Before the pandemic hit, she had been in Los Angeles for the early, anxiety-inducing process of making her new album, How to Let Go: “Everyone talks about the difficult second record, and I hadn’t quite figured out what I wanted to do. It stressed me for, like, a month.”
It wasn’t until Sigrid wrote It Gets Dark with Norwegian songwriter Caroline Ailin and Danish producer Sly that things fell into place. The song touches on themes of isolation and overcoming adversity. “In my life, I can appreciate the good stuff because of things that have been difficult and where I’ve come from,” she says. “Being far from home can be sad, difficult and lonely, but the highs that come with that are just so worth it.”
I suggest that Sucker Punch was an album that helped her become a touring artist, whereas this new record was about shaping her into a recording artist. “Shaping is an interesting word,” she says, bristling slightly. “That’s something that people have commented on when it comes to my authenticity. They’ve said, ‘Is she authentic? Is it real?’ At first, I laughed, but then I got sad about it. You feel questioned, like none of what I’ve done was actually me and that someone else handles everything. That feels like I’m being discredited, both for my talent but also for all the fucking hours I’ve spent at the piano working.”
Such hard work appears to be in opposition with her casual aesthetic, even if it’s seen by some as a carefully crafted marketing plot. “If you take a picture of someone and slam it on a billboard, that picture is a lie,” she says in reference to the ubiquitous image of her wearing a white T-shirt and jeans. “It’s not natural to be at a photoshoot and then have that photo replicated over and over on different things, even if it comes from an authentic place.”
Although she gives short shrift to accusations that she’s an “industry plant”, she is atypically deliberate with her career choices, treating being a pop star like the business it is.
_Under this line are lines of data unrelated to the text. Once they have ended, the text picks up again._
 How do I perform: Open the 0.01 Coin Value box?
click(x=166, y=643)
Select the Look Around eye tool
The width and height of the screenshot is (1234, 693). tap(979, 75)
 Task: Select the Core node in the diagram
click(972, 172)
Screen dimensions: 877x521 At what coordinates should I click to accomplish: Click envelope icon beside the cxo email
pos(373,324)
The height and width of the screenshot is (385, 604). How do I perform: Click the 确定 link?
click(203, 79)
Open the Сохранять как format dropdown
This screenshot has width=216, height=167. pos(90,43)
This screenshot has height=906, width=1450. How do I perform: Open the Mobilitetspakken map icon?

Citing Taylor Swift as an inspiration in this regard, she says: “I’ve seen interviews with her where she explains that it’s OK as a woman to have a plan for your career. That’s not calculated, it’s just smart. It’s smart to have a plan.” In fact, it was such plotting that allowed Sigrid to land on the overarching theme of How to Let Go, an album about moving on from past relationships and relinquishing who you once were. “But it’s also about letting go of the doubts and fears I have,” she adds. “I’m scared of things, and this means a lot to me because I am ambitious, as I think a lot of artists are. I’m afraid of losing it because it means so much to me.”
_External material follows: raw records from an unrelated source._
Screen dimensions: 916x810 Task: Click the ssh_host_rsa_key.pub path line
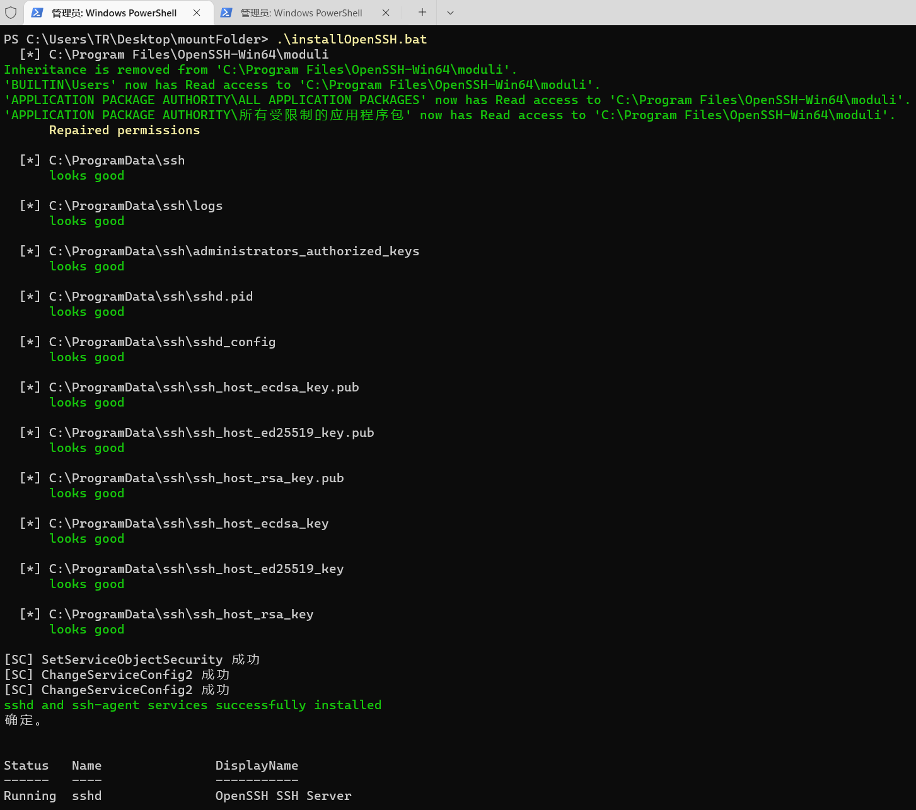pos(196,478)
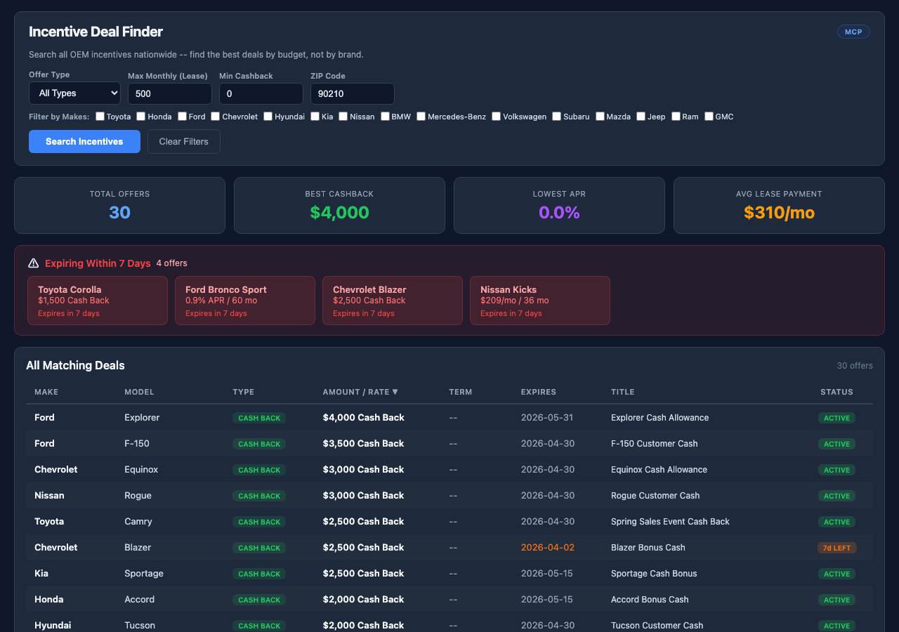Open the Offer Type dropdown

click(x=74, y=93)
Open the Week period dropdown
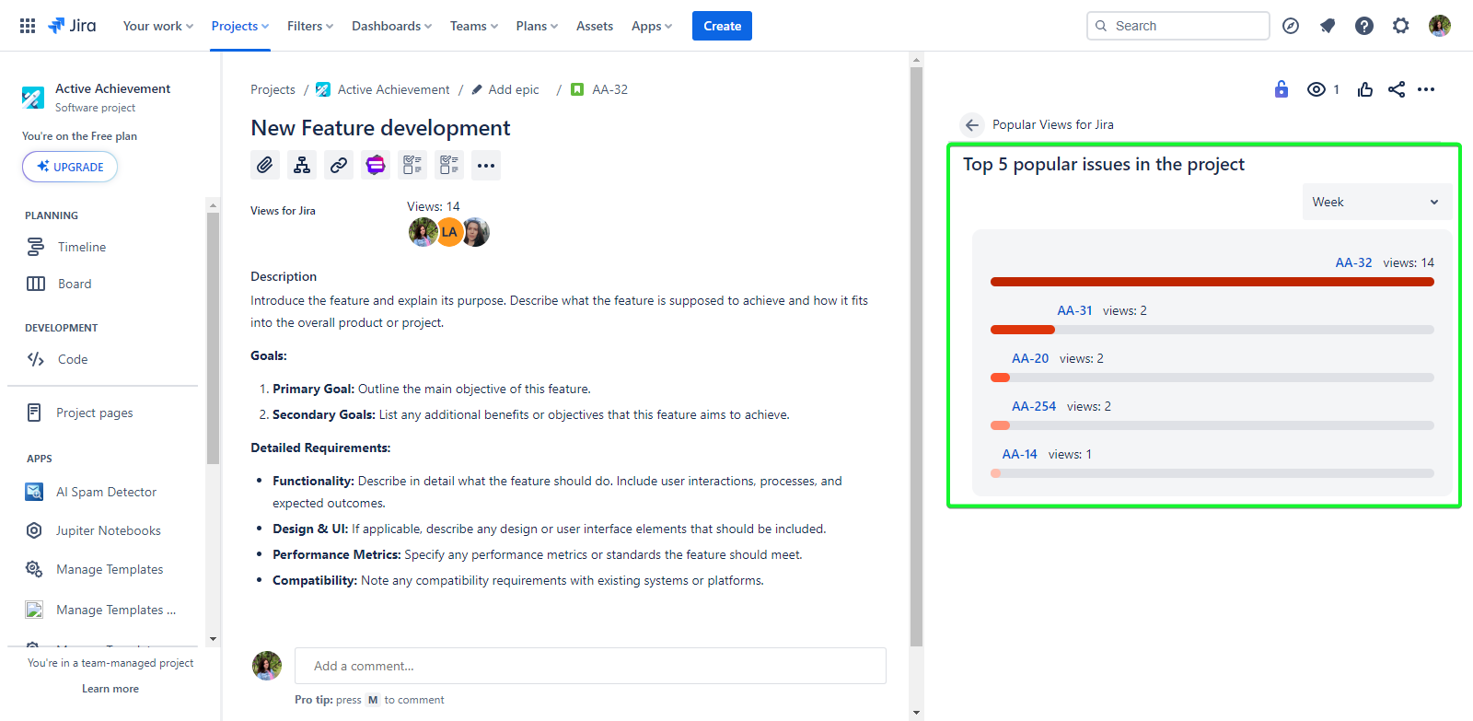 point(1376,202)
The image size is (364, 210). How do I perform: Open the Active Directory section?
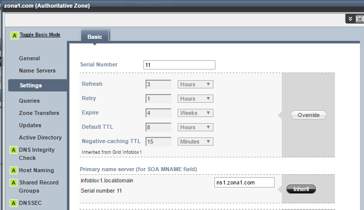pyautogui.click(x=40, y=137)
There’s an existential thread, too, and album-closer High Note sees Sigrid pondering her own mortality as she sings, “I got so much more to do / When I run out of time / I wanna know I’ve seen it through.” Like any young person who has lived through political and economic upheaval, a global pandemic, and is witnessing the climate crisis play out in real time, thinking about death is understandable. “The world just feels smaller and smaller every day. It’s a scary time,” she says. “I think sometimes you can almost become paralysed by that fear.”
These worries are why she also leaned into disco on How to Let Go, most notably on the self-love anthem Mirror and glitterball oddity A Driver Saved My Life, an ode to blasting tunes in the back of an Uber: “With the world feeling scarier, I think people just want some kind of escapism.”
Morbid thoughts aside, Sigrid has moved on from the identity crisis she suffered at the beginning of the pandemic. “This is going to sound so cheesy, but I’ve learned that I’m stronger and more fun than I think,” she says. “Sometimes I entertain thoughts about what life would be like if I wasn’t doing this and lived in Norway, but then I think, ‘No!’ This album has really taught me that nothing moves me how music does. I’m back, and I’m hungry to get out there.”